Let’s reload the systemd user units and start the service:

❯ systemctl daemon-reload --user
❯ systemctl enable --now --user gnome-keyring-daemon 
❯ systemctl status --user gnome-keyring-daemon
● gnome-keyring-daemon.service - GNOME Keyring daemon
     Loaded: loaded (/home/major/.config/systemd/user/gnome-keyring-daemon.service; enabled; vendor preset: disabled)
     Active: active (running) since Fri 2022-08-05 10:34:55 CDT; 4h 2min ago
TriggeredBy: ● gnome-keyring-daemon.socket
   Main PID: 63261 (gnome-keyring-d)
      Tasks: 5 (limit: 38353)
     Memory: 2.9M
        CPU: 533ms
     CGroup: /user.slice/user-1000.slice/user@1000.service/app.slice/gnome-keyring-daemon.service
             β”œβ”€ 63261 /usr/bin/gnome-keyring-daemon --foreground --components=pkcs11,secrets,ssh --control-directory=/run/user/1000/keyring
             └─ 63789 /usr/bin/ssh-agent -D -a /run/user/1000/keyring/.ssh

Aug 05 10:34:55 amdbox systemd[4324]: Started gnome-keyring-daemon.service - GNOME Keyring daemon.
Aug 05 10:34:55 amdbox gnome-keyring-daemon[63261]: GNOME_KEYRING_CONTROL=/run/user/1000/keyring
Aug 05 10:34:55 amdbox gnome-keyring-daemon[63261]: SSH_AUTH_SOCK=/run/user/1000/keyring/ssh

Awesome!

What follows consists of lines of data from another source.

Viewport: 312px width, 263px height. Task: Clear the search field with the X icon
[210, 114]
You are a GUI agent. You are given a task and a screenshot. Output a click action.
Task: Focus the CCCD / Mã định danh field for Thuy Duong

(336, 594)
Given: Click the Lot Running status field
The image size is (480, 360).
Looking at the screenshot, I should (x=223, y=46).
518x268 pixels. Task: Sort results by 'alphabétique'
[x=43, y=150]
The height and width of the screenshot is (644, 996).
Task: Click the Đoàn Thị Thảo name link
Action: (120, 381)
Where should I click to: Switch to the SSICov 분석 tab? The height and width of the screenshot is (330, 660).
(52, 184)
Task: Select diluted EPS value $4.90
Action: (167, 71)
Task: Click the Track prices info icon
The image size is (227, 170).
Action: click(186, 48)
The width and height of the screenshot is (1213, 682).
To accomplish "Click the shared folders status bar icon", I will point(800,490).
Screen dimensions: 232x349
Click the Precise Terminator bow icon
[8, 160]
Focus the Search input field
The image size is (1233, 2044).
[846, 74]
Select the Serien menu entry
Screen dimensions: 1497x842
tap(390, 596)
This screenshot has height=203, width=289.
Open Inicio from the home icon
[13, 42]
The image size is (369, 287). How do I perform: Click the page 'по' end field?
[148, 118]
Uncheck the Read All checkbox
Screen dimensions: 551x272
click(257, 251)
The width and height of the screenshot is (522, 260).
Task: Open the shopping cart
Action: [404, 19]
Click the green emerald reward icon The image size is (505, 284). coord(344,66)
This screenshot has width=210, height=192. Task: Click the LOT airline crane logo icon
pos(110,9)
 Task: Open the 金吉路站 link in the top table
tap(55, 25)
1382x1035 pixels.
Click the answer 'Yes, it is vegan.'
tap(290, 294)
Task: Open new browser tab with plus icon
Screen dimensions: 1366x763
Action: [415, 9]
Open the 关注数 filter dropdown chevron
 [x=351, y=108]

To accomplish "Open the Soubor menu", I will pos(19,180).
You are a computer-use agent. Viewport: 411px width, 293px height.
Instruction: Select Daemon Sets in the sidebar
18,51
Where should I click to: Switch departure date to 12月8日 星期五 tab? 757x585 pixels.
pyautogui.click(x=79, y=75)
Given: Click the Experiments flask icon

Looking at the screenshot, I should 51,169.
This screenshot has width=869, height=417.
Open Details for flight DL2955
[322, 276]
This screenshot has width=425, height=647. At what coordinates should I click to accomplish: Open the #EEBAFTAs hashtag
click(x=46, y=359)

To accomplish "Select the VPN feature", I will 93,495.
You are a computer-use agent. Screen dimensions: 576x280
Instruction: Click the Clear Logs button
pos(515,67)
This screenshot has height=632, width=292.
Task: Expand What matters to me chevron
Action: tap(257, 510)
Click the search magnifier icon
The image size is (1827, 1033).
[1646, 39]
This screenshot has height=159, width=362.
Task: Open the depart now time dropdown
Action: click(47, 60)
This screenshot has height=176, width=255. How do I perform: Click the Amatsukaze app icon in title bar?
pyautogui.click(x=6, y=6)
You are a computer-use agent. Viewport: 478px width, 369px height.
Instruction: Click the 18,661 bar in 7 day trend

There’s only one last step. The SSH client needs to know where to look for the agent socket. The last line of the status output line shows the answer: SSH_AUTH_SOCK=/run/user/1000/keyring/ssh

Open your ~/.bashrc or ~/.zshrc (or whatever you use for your shell) and add this line:

export SSH_AUTH_SOCK=/run/user/1000/keyring/ssh

Open a new terminal or reload your shell with source ~/.bashrc or source ~/.zshrc. Run ssh to connect to a server with an encrypted key and you should get a password prompt like this one:

Password prompt from GNOME Keyring

Extra credit #

GNOME Keyring “just works” for 99% of my tasks, but sometimes I want to adjust a key or read a secret quickly. For that, give Seahorse a try. It’s a graphical application that gives you access to everything GNOME Keyring stores and you can quickly lock your keyring at any time. The Arch documentation on GNOME Keyring also has plenty of tips for more automation and how to handle corner cases.